Tarihî kaynaklarda bu suikasta görev alanların sayısı 12’dir. Birçok suikasta, fitne ve fesada lojistik destek sağlamak ve gizli silah deposu olması için, inşa edilen Mescid-i Dırar’ı yapanların sayısı da 12’dir.103 Hz Yusuf (as) öldürmek kastıyla kuyuya atanların sayısı da 11’dir.104 Kızıldeniz’i bir mucize ile geçen Hz Musa (as) ve kavmini öldürmek için peşine düşen Firavun, askerlerini 12 kola ayırarak takip etmiştir.105 Biz 11 ve 12 sayılarının sırrını bilmiyoruz.

Fakat rakamların diline bakılırsa asırlar da geçse küfür ve nifak ’ın tek bir millet olduklarını yaptıkları işlerinden anlayabiliyoruz. Çünkü aynı meşum işi yapan güruhların ve komitelerin sayıları az farkla tevafuk ediyor.

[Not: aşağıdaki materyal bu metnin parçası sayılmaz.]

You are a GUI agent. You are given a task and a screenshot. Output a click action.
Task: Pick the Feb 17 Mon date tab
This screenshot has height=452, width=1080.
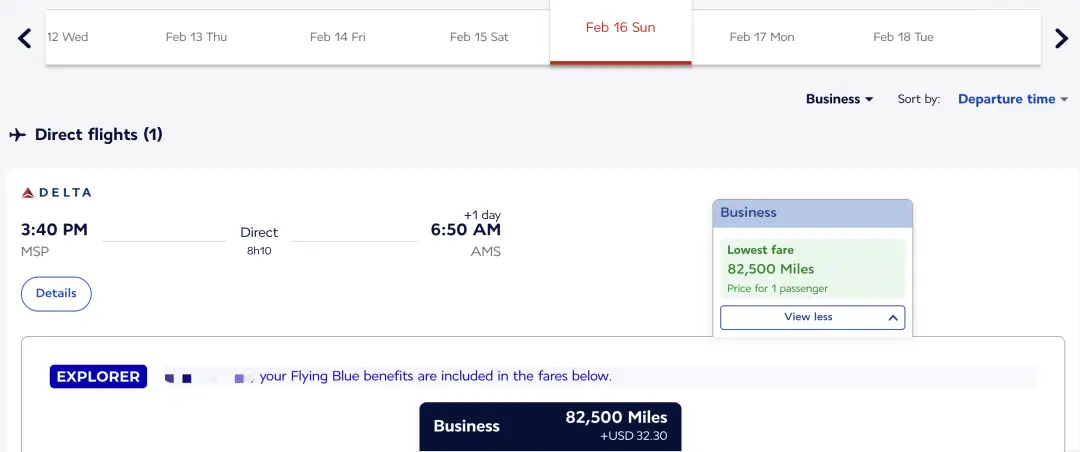pyautogui.click(x=762, y=37)
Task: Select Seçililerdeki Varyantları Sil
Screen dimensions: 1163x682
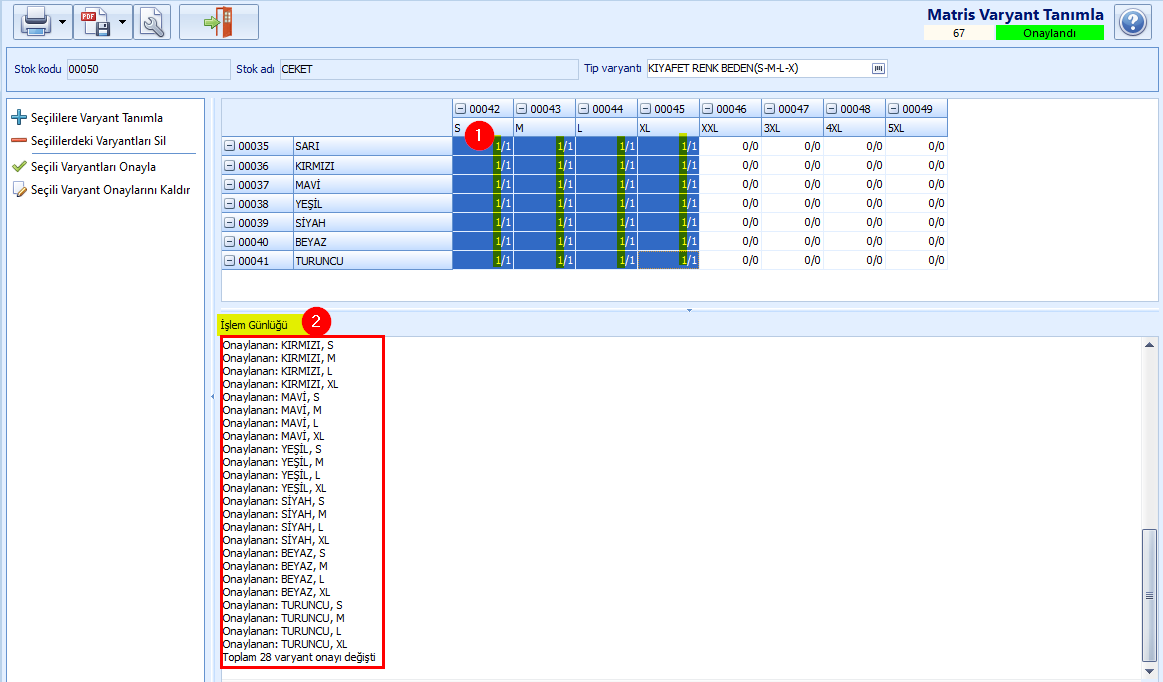Action: (x=99, y=141)
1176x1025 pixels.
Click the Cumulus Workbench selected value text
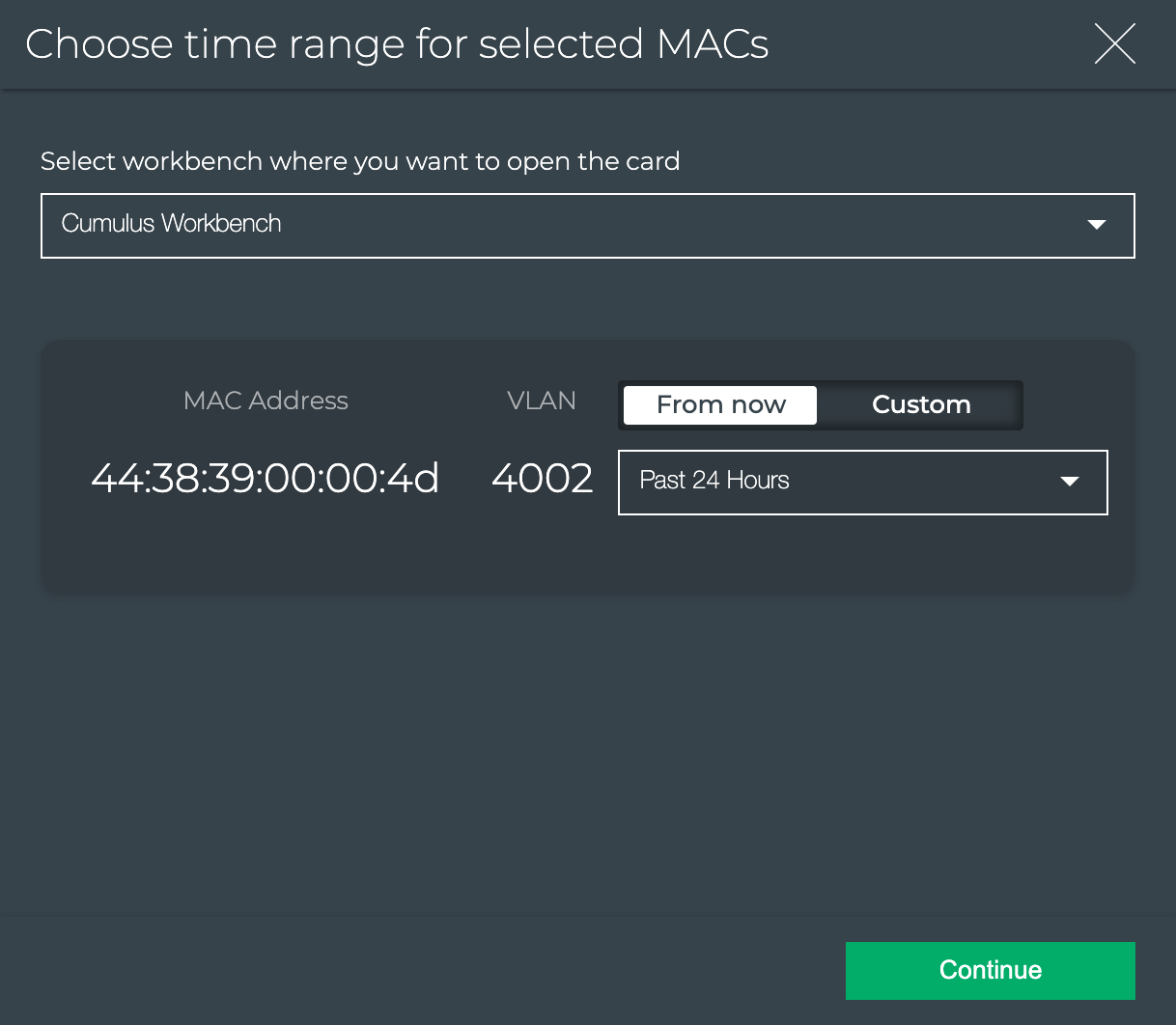172,224
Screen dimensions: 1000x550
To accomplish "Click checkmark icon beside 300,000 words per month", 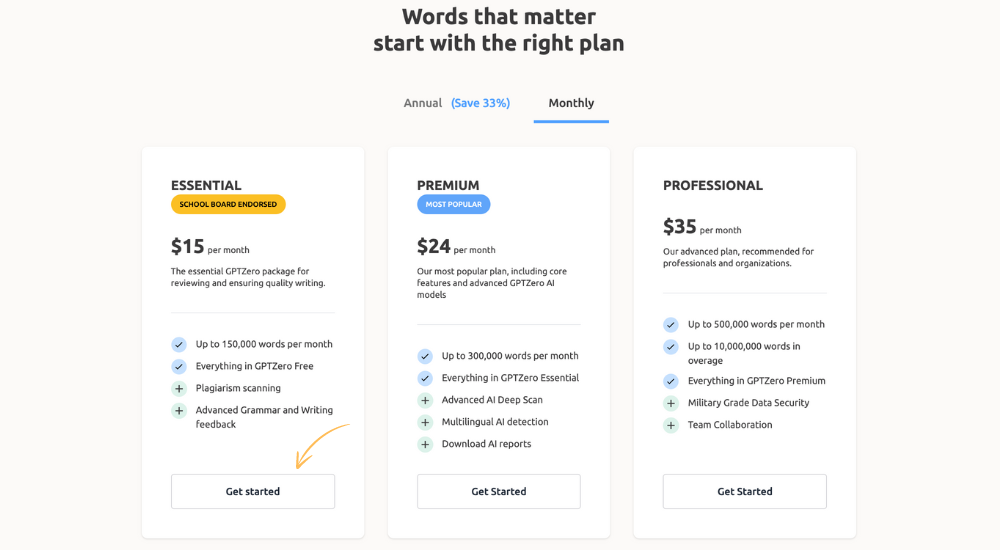I will coord(425,356).
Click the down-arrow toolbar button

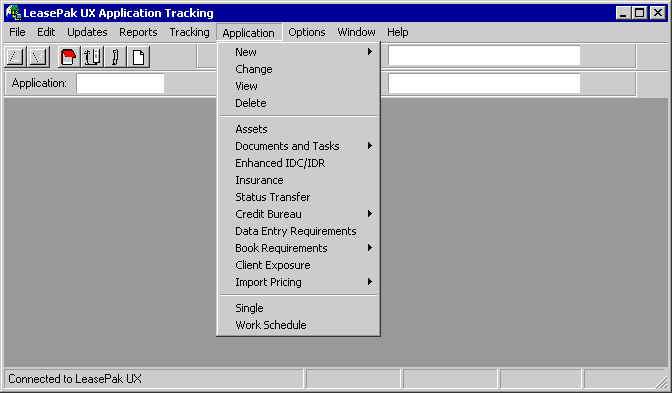(39, 57)
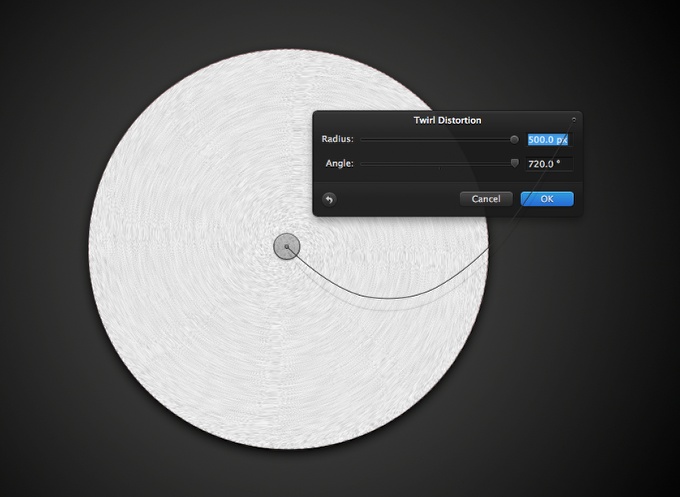Confirm the twirl with the OK button
This screenshot has width=680, height=497.
click(x=546, y=199)
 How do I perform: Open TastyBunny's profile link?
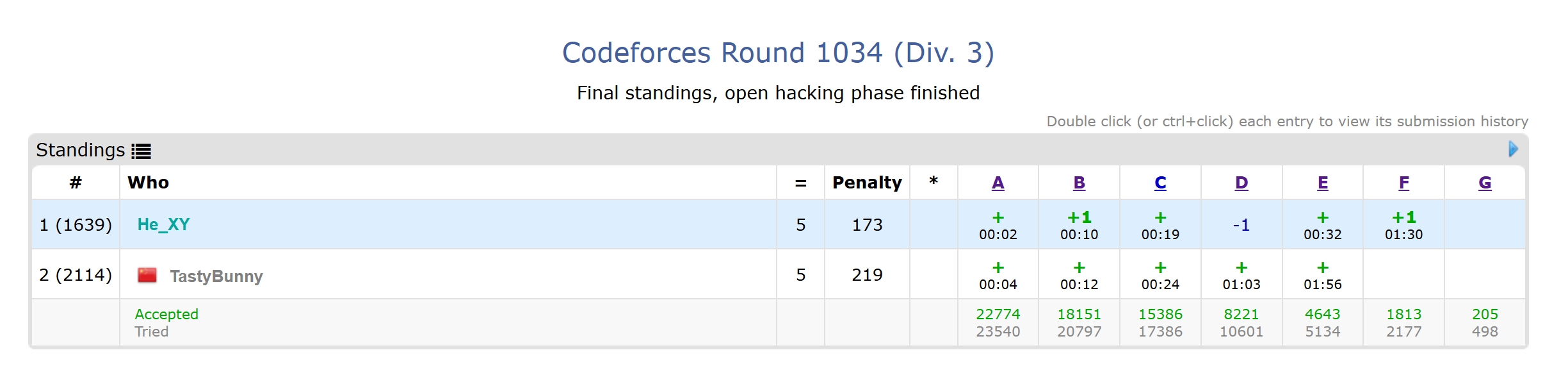[216, 276]
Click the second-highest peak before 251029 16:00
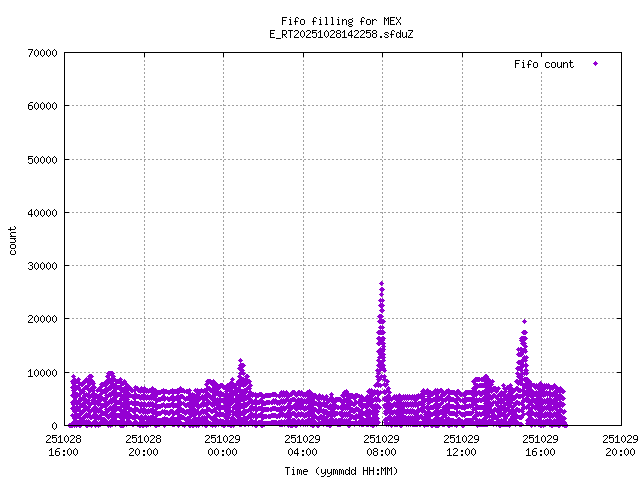This screenshot has height=480, width=640. pos(524,323)
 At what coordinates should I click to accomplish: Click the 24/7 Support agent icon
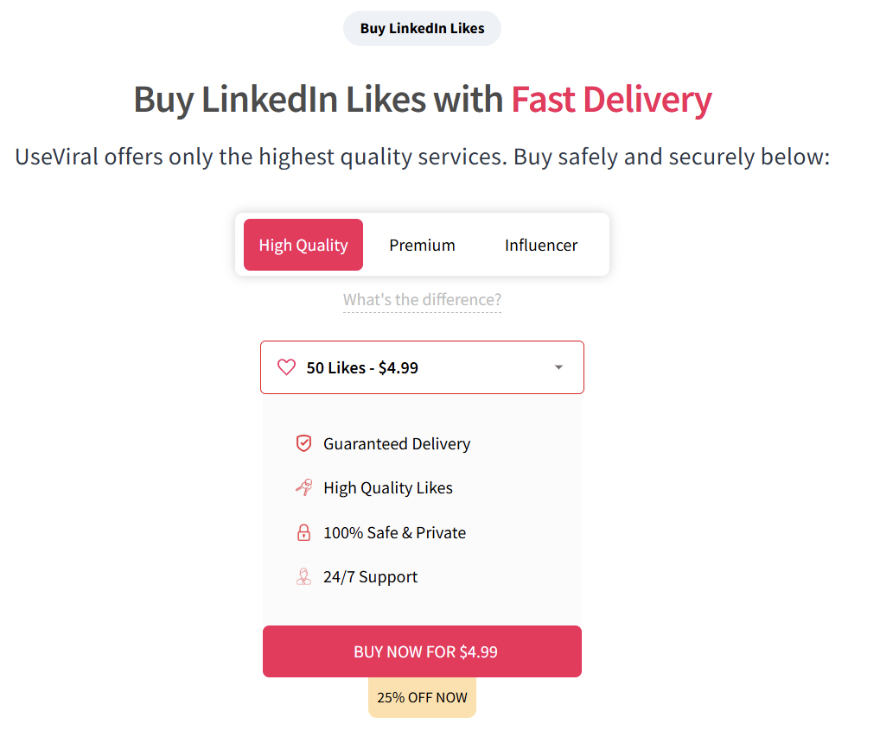click(304, 577)
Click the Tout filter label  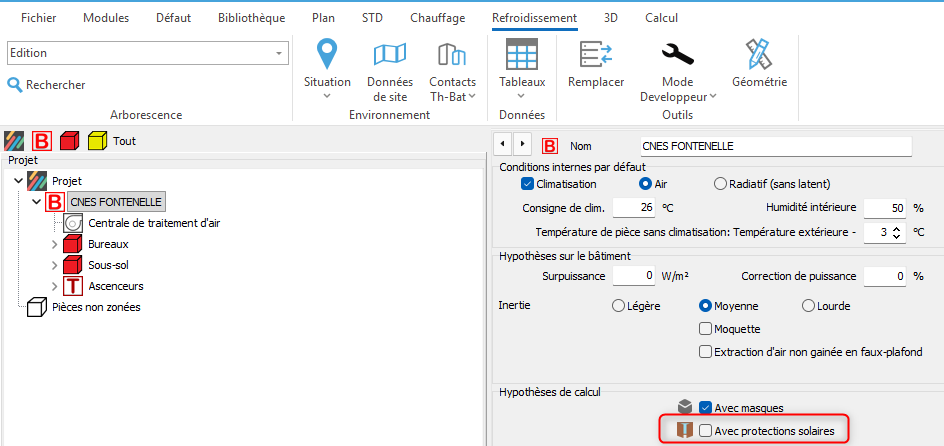124,141
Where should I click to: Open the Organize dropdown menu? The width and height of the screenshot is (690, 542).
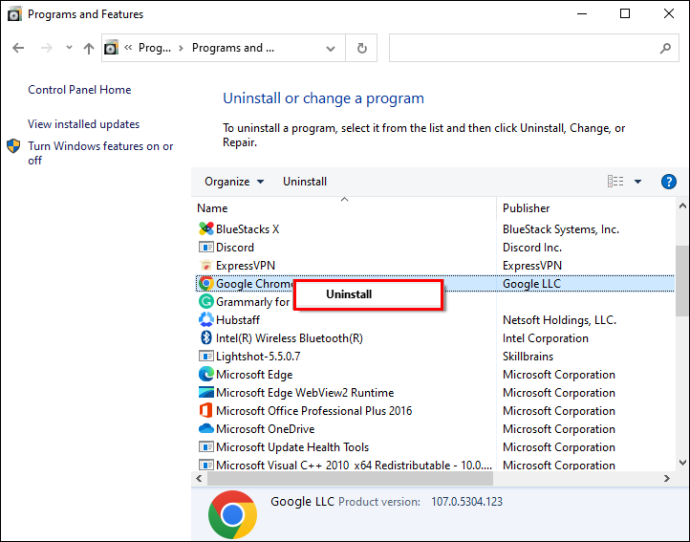pyautogui.click(x=234, y=182)
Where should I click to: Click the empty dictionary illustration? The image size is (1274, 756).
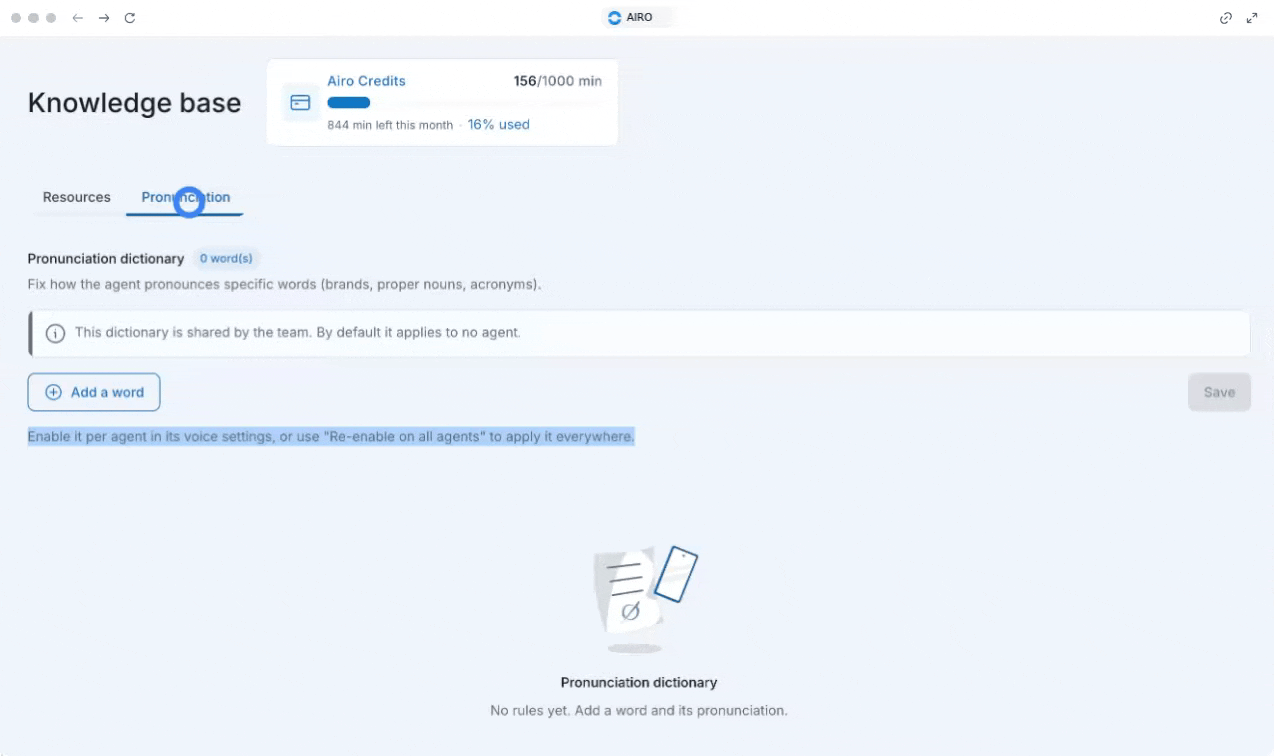[639, 598]
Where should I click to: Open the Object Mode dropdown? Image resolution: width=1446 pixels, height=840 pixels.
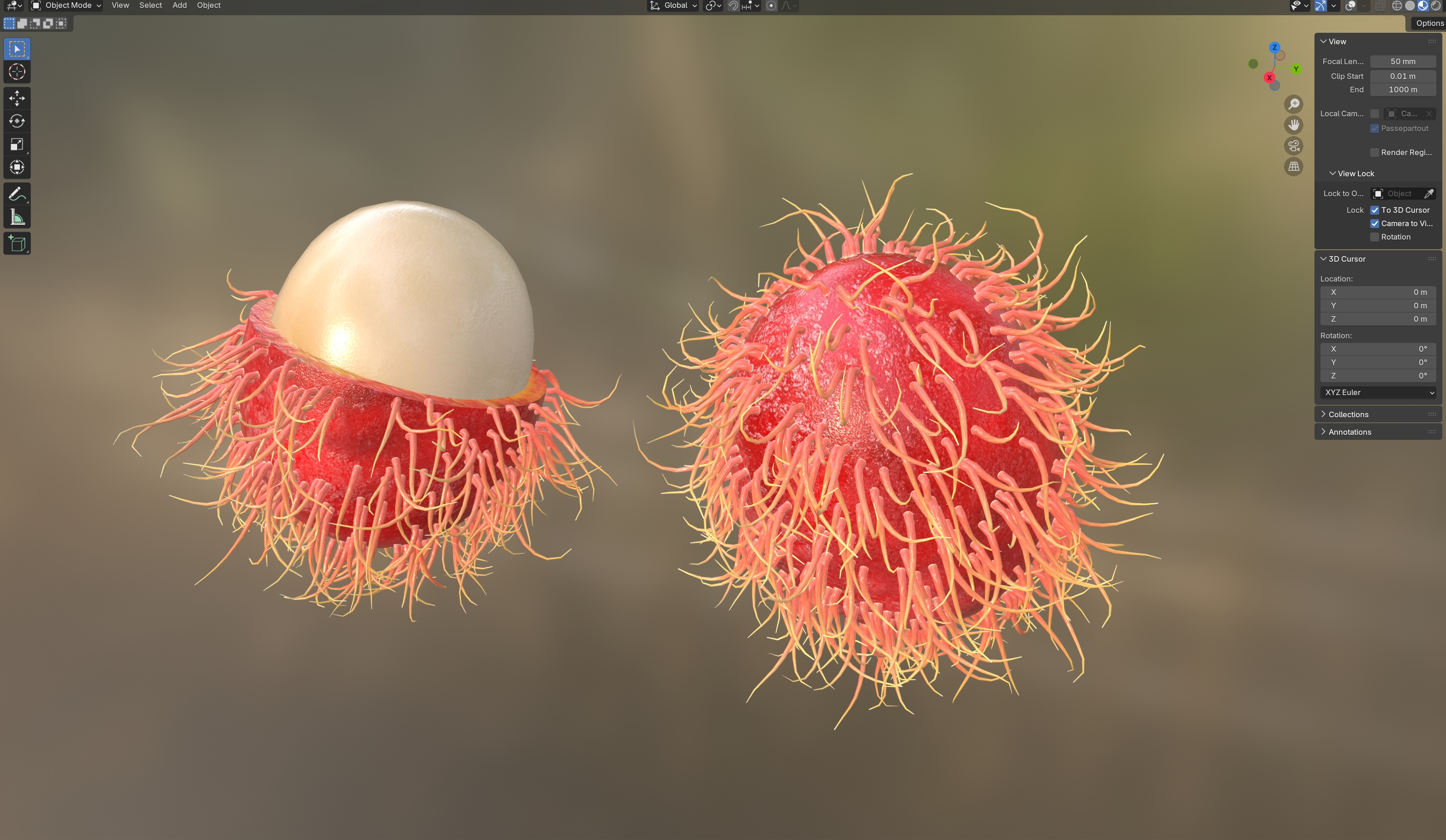66,6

Bu nifak kuşağının bu zamandaki uzantıları olan Asya münafık casuslarının da, suikast timlerinin sayısı garib bir tevafukla, 11 veya 12 olduğunu hayretle basından şu haberle öğrendik:

Marmaris’teki suikastçı 11 asker tutuklandı:

Yüzde doksan dokuz müslüman bir milletin seçtiği meşru bir devlet başkanını öldürmek veya tutuklamak için, 15 Temmuz 2017 tarihinde, “Marmaris’teki otele saldıran darbeci askerlerden 11’i tutuklandı. Özel harekât timleri ile Genelkurmay Özel Kuvvetler Komutanlığı’ndan bir tabur asker, 12 kaçağı yakalamak için 16 gün boyunca arama – tarama faaliyeti yürüttü. Saat 09.00’da adliyeye getirilen 11 darbeci asker, savcılık tarafından tutuklanmaları istemiyle Sulh Ceza Hâkimliği’ne sevk edildi. Hâkim 11 darbeci askeri de tutuklandı.”106

9. Kamu Düzenini Bozup Fitne Çıkararak İttihadı Bozmak:

a) Münafıkların faaliyetlerinden biriside kritik anlarda müslümanları terkederek zayıf düşürmeye matuftur. Bunlardan birisi Uhud savaşı için müslüman ordusu Medine’den çıkar çıkmaz Hz. Peygamber (as) tecrübeli olan kendilerini değil, tecrübesiz olan gençleri dinliyor, onların sözlerine göre hareket ediyor’ bahanesiyle orduyu terk ettiler. Böylece 1000 kişilik ordu 700’e düşmüştü. Uhud’daki mağlubiyette bu ihanetin payı büyüktür.107

b) Bediüzzaman Hz. Bakara Sûresi’nin, “Yeryüzünde fesat ve bozgunculuk çıkarırlar.” 27. Ayetinin tefsirinde, “fısk ve nifakla bozulan bir şahsın kalbinde bir ihtilâl, bir fenalık hissi uyanırsa, yüksek hissiyatı, kemâlâtı sukut etmeye başlar; kalbinde tahribata, fenalığa bir meyil, bir zevk peyda olur. Yavaş yavaş o meyil kalbinde büyür; sonra o şahıs, bütün lezzetini, zevkini tahribatta, fenalıkta bulur. İşte o vakit, o şahıs, tam mânâsıyla arzda yırtıcı bir hayvan, ihtilâli çıkarıp büyüten bir belâ, fesadı durmayıp karıştıran bir âfet kesilir.”108 diyerek adeta, ehl-i nifak ve fesadın ruh haritasını resmetmiş.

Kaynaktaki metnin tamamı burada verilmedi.